■ Task brief
When a line of the records contains "instrucciones", copy it.

[Collected data]

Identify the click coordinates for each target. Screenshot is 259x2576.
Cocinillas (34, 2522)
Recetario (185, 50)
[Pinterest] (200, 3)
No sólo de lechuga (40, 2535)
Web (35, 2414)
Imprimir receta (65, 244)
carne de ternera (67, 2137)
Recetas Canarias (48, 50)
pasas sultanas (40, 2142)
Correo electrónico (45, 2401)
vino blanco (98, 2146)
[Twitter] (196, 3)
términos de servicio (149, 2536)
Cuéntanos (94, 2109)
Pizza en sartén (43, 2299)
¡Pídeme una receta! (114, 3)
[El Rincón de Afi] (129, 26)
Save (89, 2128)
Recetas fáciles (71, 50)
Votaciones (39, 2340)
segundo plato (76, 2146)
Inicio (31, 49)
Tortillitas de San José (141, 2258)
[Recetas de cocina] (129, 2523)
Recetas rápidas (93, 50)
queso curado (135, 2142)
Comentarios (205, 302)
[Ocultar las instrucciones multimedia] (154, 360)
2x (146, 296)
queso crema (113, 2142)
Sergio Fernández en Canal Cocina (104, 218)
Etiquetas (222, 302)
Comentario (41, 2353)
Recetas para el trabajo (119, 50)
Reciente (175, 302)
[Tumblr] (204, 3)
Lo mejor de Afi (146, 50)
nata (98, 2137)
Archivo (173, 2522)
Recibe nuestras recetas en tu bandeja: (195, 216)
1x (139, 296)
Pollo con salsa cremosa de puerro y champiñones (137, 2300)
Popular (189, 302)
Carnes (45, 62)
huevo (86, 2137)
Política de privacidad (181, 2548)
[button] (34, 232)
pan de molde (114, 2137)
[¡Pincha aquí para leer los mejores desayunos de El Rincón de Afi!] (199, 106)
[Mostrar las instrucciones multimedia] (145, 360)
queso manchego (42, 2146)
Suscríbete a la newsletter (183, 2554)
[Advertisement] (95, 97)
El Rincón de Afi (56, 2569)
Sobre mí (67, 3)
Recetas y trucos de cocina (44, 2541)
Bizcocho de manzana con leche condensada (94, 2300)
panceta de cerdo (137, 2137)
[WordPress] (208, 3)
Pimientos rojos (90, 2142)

■ Answer for this exercise
[Ocultar las instrucciones multimedia] (154, 360)
[Mostrar las instrucciones multimedia] (145, 360)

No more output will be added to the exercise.